__Problem statement__
Print the listing below only from the line that has "2012 (1406, 869)" through the line that has "MiDEAL Extended Purchasing Program (74, 2334)", exactly, and drop any picture.

__Source records__
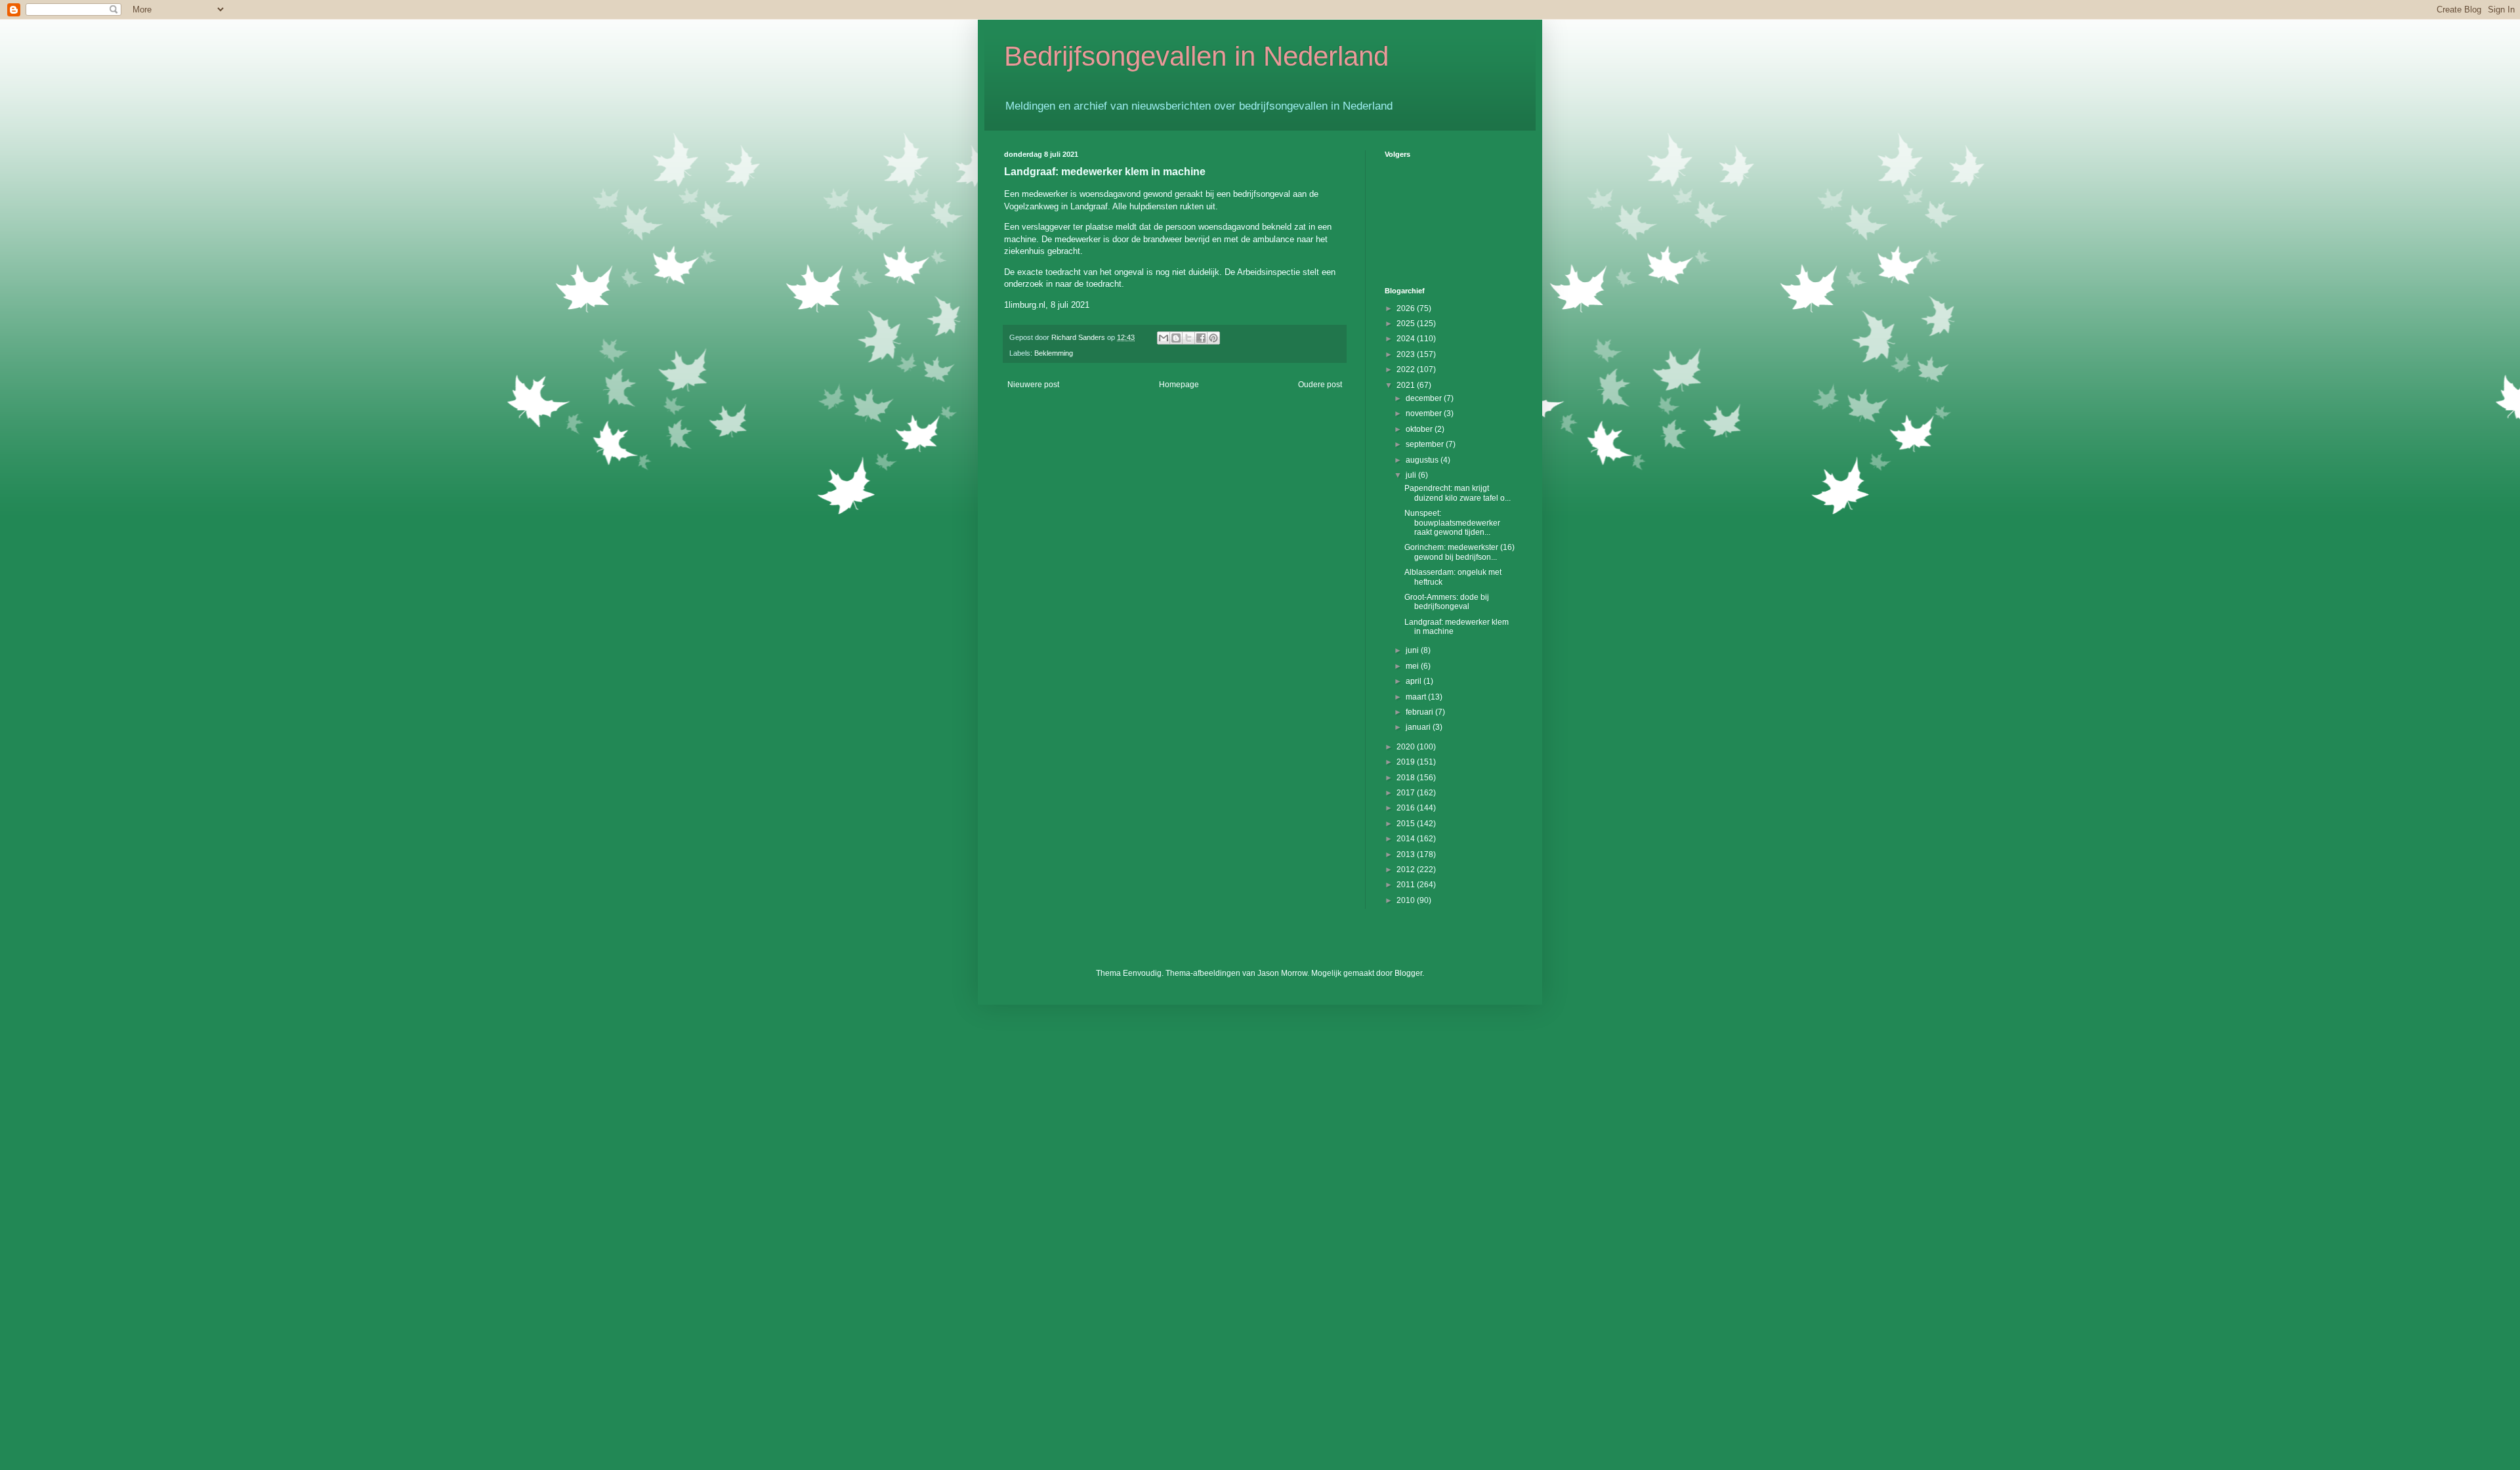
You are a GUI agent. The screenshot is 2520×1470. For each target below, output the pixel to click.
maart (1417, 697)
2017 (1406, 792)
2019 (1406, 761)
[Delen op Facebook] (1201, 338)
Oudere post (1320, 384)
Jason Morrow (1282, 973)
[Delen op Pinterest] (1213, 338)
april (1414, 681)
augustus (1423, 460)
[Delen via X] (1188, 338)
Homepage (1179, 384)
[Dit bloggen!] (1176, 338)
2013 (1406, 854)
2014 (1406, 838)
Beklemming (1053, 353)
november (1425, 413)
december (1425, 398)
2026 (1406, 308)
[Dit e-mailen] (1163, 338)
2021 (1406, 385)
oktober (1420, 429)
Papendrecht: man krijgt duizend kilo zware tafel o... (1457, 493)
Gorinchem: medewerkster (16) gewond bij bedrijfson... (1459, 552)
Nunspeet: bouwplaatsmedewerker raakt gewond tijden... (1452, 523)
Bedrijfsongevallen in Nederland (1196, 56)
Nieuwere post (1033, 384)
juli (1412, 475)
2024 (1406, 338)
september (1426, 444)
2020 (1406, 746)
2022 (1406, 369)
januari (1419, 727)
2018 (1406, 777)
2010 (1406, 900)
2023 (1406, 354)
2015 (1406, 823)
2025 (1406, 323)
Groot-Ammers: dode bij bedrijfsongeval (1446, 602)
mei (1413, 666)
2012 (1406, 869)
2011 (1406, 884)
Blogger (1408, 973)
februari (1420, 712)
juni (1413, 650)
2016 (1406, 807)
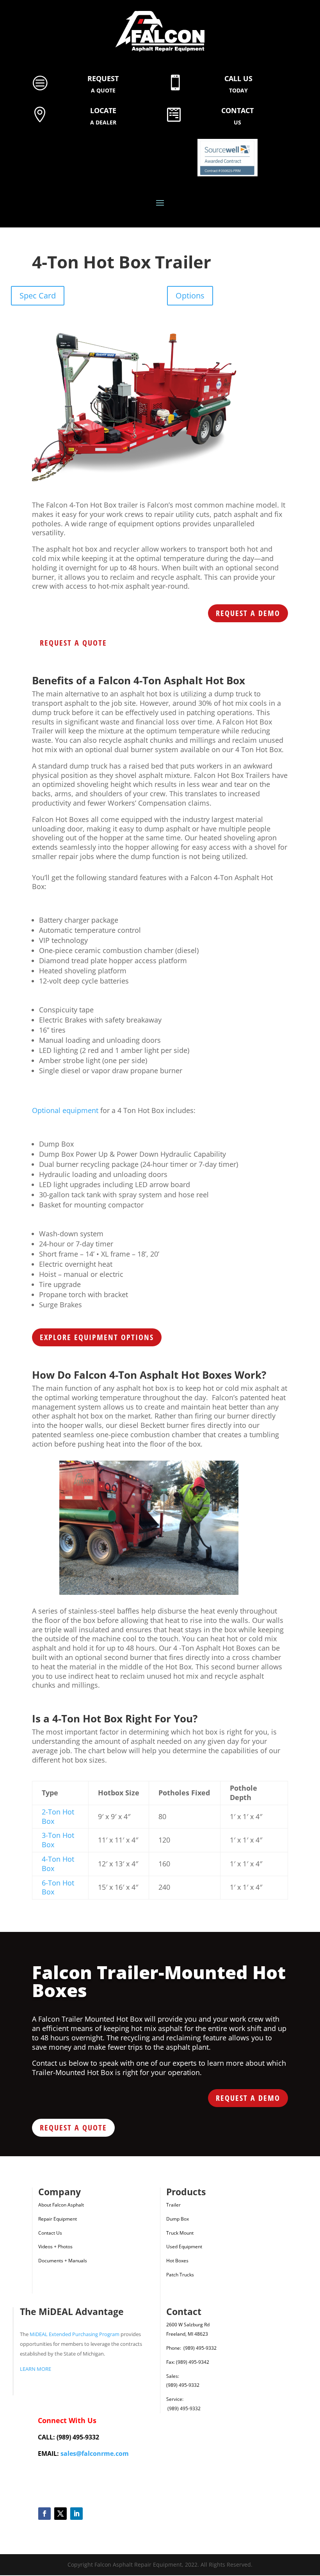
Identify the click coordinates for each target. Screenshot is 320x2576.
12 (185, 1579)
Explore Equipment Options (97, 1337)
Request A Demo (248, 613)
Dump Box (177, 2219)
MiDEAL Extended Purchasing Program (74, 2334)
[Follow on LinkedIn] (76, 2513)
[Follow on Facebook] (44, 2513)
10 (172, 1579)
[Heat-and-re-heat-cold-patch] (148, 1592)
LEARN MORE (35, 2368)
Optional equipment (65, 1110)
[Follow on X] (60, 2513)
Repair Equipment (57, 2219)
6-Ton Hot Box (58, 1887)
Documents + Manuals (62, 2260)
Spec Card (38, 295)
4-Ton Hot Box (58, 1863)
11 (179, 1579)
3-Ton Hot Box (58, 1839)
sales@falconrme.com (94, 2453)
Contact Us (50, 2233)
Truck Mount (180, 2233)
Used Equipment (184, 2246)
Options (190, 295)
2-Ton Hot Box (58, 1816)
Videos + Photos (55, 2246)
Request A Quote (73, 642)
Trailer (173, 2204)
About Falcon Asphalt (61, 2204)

__Answer__
2012 (1406, 869)
2011 (1406, 884)
Blogger (1408, 973)
februari (1420, 712)
juni (1413, 650)
2016 (1406, 807)
Identify the click coordinates for each target. Screenshot is 320x2576.
12 (185, 1579)
Explore Equipment Options (97, 1337)
Request A Demo (248, 613)
Dump Box (177, 2219)
MiDEAL Extended Purchasing Program (74, 2334)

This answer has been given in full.